We finally got an AWD car on our dyno (thanks to our friend Shereef for lending us his P3D) and it was great to find that these cars will work with a Dynapack hub dyno without issue! After seeing the difference between the standard and long-range RWD Model 3, we were very interested to see how much power loss would occur relative to battery state of charge with the massive amount of power the P3D makes.

Unfortunately, we quickly found out that the car exceeds the limits of our dyno! The front pods of our dyno are able to absorb 2000Nm of torque, and this is just below what the front motor of the P3D puts out.

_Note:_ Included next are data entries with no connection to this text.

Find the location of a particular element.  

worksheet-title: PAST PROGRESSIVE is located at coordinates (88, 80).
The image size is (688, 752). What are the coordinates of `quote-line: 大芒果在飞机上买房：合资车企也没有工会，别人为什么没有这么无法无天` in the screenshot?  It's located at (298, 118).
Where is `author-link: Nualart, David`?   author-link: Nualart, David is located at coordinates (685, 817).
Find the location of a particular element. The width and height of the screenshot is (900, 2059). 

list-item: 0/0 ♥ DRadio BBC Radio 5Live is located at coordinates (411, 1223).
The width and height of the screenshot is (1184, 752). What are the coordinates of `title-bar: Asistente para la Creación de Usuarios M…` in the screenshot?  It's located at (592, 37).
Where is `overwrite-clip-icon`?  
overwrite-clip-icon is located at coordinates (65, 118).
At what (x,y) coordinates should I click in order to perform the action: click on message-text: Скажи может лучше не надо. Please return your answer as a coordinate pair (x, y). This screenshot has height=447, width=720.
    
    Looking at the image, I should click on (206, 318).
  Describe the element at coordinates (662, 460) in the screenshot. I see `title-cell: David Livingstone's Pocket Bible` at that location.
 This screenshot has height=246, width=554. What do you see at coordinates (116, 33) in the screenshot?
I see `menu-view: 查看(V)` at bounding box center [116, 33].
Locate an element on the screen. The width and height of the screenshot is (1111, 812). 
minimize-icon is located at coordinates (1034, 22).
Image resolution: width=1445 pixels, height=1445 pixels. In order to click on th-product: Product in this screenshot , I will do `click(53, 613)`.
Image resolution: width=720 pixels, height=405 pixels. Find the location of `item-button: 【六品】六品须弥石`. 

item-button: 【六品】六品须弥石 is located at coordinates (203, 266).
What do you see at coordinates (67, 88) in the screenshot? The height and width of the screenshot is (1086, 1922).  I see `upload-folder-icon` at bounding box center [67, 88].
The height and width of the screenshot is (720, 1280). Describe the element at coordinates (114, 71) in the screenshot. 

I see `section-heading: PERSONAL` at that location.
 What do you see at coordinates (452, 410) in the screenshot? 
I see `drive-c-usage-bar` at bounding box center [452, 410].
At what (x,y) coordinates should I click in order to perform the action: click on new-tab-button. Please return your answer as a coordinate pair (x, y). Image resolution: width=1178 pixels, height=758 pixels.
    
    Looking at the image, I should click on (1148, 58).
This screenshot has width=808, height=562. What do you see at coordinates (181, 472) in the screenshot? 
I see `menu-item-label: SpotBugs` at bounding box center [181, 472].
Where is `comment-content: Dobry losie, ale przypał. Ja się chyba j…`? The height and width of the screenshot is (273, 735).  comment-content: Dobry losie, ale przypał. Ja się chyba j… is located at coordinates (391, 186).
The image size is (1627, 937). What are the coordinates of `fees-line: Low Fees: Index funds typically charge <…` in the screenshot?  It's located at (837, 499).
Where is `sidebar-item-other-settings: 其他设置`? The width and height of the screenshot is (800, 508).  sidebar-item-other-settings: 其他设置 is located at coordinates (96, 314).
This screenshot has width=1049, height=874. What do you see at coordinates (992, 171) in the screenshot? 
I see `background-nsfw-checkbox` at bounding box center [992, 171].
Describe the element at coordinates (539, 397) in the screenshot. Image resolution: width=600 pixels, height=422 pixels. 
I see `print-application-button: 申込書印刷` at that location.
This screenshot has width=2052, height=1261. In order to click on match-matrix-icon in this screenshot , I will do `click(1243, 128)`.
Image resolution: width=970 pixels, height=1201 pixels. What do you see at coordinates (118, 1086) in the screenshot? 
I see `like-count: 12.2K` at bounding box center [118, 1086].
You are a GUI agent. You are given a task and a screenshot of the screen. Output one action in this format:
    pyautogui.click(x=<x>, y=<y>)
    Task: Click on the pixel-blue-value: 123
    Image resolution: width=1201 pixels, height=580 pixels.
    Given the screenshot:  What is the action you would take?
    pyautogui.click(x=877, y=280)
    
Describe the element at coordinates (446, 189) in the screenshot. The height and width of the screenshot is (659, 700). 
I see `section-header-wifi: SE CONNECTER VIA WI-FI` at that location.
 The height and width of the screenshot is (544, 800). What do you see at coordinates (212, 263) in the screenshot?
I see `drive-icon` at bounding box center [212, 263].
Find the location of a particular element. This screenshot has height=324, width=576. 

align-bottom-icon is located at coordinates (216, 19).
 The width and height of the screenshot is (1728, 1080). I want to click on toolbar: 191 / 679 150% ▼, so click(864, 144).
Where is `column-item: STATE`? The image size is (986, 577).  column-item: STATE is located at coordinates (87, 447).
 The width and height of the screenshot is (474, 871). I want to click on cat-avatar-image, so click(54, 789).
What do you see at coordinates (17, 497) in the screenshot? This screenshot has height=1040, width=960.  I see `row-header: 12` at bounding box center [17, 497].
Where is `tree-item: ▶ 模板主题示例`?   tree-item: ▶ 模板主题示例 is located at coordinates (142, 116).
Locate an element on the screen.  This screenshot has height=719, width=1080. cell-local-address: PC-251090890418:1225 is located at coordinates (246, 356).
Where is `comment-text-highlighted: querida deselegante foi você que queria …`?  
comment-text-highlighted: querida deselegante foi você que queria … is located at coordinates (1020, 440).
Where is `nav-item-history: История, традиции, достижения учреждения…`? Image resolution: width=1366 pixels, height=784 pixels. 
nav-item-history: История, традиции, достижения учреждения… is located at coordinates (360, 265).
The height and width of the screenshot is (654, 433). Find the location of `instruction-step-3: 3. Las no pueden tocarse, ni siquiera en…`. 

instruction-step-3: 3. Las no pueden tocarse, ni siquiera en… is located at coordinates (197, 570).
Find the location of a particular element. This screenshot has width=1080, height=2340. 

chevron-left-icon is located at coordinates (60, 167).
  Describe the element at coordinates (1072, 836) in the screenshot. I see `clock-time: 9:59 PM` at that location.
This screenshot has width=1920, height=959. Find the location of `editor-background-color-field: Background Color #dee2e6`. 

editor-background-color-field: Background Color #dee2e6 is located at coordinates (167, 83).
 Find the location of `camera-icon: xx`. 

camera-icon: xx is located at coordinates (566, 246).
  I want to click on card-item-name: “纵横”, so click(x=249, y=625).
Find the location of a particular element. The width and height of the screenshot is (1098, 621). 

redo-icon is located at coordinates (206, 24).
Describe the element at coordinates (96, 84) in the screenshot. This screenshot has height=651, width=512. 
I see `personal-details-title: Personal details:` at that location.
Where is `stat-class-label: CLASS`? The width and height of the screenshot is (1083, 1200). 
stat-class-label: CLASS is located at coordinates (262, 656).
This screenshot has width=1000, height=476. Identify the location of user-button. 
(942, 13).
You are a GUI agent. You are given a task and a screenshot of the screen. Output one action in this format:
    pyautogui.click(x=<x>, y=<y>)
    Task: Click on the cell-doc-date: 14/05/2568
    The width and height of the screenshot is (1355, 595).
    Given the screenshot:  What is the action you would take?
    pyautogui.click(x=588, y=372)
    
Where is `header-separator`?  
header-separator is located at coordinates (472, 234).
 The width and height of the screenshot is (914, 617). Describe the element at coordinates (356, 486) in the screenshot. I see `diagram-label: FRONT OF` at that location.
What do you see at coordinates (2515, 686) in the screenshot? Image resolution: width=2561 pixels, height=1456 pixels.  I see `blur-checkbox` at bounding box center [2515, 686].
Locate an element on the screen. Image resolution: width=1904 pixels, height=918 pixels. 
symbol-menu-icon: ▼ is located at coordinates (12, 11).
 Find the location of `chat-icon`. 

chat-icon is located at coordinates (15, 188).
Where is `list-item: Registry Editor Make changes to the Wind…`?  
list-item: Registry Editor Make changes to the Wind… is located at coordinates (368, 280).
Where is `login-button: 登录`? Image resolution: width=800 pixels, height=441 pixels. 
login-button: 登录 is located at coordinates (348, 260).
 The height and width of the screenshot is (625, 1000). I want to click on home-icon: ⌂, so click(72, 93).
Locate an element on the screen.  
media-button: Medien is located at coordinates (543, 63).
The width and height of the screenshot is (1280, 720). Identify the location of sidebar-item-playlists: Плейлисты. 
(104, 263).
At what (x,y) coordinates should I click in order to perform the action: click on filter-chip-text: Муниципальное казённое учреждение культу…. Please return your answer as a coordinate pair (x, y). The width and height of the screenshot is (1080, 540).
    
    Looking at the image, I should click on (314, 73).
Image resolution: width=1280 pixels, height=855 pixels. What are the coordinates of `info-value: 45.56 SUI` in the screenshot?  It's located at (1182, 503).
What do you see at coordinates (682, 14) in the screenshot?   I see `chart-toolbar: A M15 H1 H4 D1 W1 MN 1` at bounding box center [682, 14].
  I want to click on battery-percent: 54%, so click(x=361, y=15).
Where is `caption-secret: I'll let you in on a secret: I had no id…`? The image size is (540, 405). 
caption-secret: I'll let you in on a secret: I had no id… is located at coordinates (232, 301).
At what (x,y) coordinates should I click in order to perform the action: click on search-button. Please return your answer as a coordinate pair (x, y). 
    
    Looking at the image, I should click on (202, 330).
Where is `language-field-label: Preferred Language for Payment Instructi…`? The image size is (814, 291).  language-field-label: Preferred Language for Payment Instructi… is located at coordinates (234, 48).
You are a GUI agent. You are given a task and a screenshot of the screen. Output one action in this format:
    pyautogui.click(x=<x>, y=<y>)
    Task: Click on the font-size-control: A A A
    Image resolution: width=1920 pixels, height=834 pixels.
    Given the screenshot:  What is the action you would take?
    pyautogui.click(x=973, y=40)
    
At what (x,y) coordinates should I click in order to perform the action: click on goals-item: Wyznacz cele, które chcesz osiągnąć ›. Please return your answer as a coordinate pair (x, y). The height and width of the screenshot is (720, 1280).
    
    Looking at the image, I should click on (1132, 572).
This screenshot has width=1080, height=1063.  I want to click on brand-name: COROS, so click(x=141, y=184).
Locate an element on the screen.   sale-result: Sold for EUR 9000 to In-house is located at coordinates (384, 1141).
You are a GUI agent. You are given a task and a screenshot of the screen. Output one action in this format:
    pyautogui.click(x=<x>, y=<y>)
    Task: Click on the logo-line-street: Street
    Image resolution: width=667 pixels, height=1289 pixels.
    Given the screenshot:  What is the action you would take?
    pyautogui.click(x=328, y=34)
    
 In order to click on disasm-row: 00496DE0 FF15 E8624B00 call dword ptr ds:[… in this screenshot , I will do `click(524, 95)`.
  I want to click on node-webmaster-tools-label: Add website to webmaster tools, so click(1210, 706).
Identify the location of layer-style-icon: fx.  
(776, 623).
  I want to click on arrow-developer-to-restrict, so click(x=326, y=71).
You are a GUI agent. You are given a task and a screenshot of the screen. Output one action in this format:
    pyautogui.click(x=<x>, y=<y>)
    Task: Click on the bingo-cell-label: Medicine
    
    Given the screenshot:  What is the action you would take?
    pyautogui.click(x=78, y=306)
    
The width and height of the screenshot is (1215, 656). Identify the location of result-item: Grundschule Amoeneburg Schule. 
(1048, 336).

After maxing out the dyno and getting the red screen of death a few times, I had to carefully ramp the power in at the start of the pull until the front motor went into field weakening, at which point it was possible to see the full power output. So when you're looking at these graphs below, understand that the torque below field weakening (where the torque is flat) would have been slightly higher - around 5% more. The peak power would have also been slightly higher, close to 5%.

Any differences that show on the dyno graph in the "flat torque" region, specifically on the 45% SOC pull, are because I was slowly ramping my foot into the throttle, and not due to the battery state of charge. The torque would have been around 500lb-ft (4865lb-ft at the axles) on each run up until the field weakening point. If you're not sure what field weakening is, read about it here!

As we suspected, as the battery SOC drops the power drops off significantly, far more than the RWD cars. This is because the voltage sag is significantly greater with the much larger amount of current being consumed by both motors.










Interestingly between 95% to 75% there isn't a lot of power drop off - around 17 horsepower. We can assume the power at 100% would be very similar to 95%, perhaps a few horsepower more. Call it 20 horsepower for 25% SOC drop.

The drop from 75% to 45% - a 30% drop in SOC (only 5% more than the example above) - results in a massive 64 horsepower difference! So it's pretty clear that if you're trying to put in some good times on the track, don't bother unless your SOC is above 75%.

That being said, similar to the RWD Model 3, if you're just talking about power below 70km/h (45mph), this remains fairly constant regardless of the battery state of charge.

You can watch the video below to hear the dyno pods scream in agony and also get some information about the torque split front to rear (it's around 66% rear and 33% front). Check it out here:

Model 3 Performance Dyno Test


----------



## garsh (Apr 4, 2016)

Bait & Switch on the title!

I thought you were going to compare an AWD to a Performance. But I guess the tidbit at the end compares the rear motor to a LR RWD rear motor. So it looks like Tesla pushes the rear motor in the Performance a little further. Or did I misinterpret the final graph?


----------



## MountainPass (May 15, 2018)

garsh said:


> Bait & Switch on the title!
> 
> I thought you were going to compare an AWD to a Performance. But I guess the tidbit at the end compares the rear motor to a LR RWD rear motor. So it looks like Tesla pushes the rear motor in the Performance a little further. Or did I misinterpret the final graph?


The rear motor is likely identical and is shared between all of the Model 3's. It did go into field weakening slightly later than the LR RWD, but we can only speculate why!

From reading the Wiki page, it appears that the author is saying the rear motor is detuned, but the front motor produces the same power between the LR AWD and P. This is interesting because that would mean the torque split is less aggressive.


----------